Pursuant to article 9 and the second subparagraph of article 10 of the Securities Market Law and General Rule 30, under due authority, I hereby make the following material disclosure regarding LAN Airlines S.A. (“LAN”), Securities Registration #306:
1. On January 18, 2011, LAN, Costa Verde Aeronautica S.A., Inversiones Mineras del Cantabrico S.A., TAM S.A. (“TAM”), TAM Empreendimentos e Participações S.A. and Maria Claudia Oliveira Amaro, Mauricio Rolim Amaro, Noemy Almeida Oliveira Amaro and João Francisco Amaro signed the agreements in the English language entitled (a) Implementation Agreement and (b) Exchange Offer Agreement (the “Signed Agreements”) containing the final terms and conditions of the proposed merger of LAN and TAM.

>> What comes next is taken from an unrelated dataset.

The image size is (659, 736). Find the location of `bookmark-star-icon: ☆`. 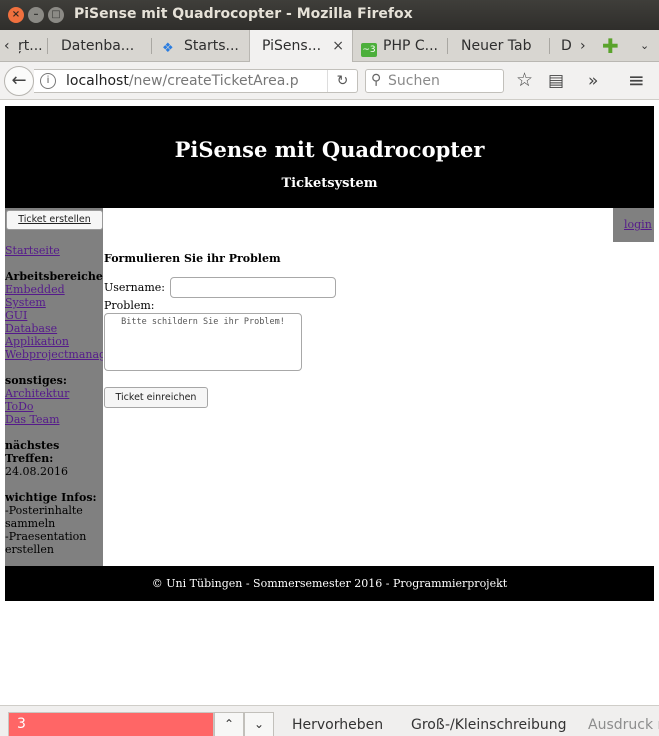

bookmark-star-icon: ☆ is located at coordinates (524, 80).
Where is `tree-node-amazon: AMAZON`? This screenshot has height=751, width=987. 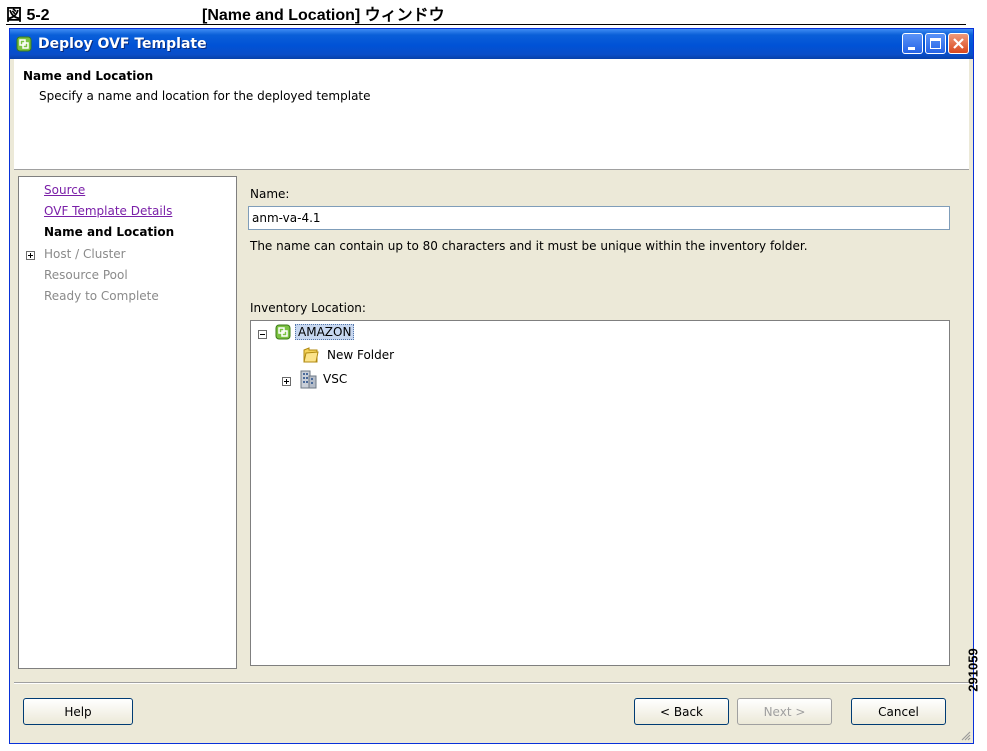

2. Following the steps stipulated in the Signed Agreements, LAN convened a special shareholders meeting to be held on December 21, 2011, in order to submit to the approval of the shareholders the merger of LAN with Sister Holdco S.A. and Holdco II S.A., two companies specially incorporated for the merger of LAN and TAM in which TAM’s shares will be brought together, directly or indirectly, prior to its consolidation in LAN (the “Merger”). LAN will be the surviving company and will set the exchange ratio of 0.9 shares of LAN per each share of the absorbed companies. The name of the company will be LATAM Airline Group S.A. and it will be subject to (i) the terms and conditions of the Signed Agreements and (ii) to a final decision, on or before April 30, 2012, in the Remedy of Appeal pending before the Supreme Court that will allow the proposed merger between LAN and TAM to proceed.
3. The aforesaid shareholders meeting was held on this date and the shareholders of LAN approved the Merger, the change in name and other transactions contained in the Signed Agreements.
The foregoing marks the fulfillment of an essential milestone within the implementation of the merger proposed between LAN and TAM, which is expected to be materialized in the first quarter of 2012.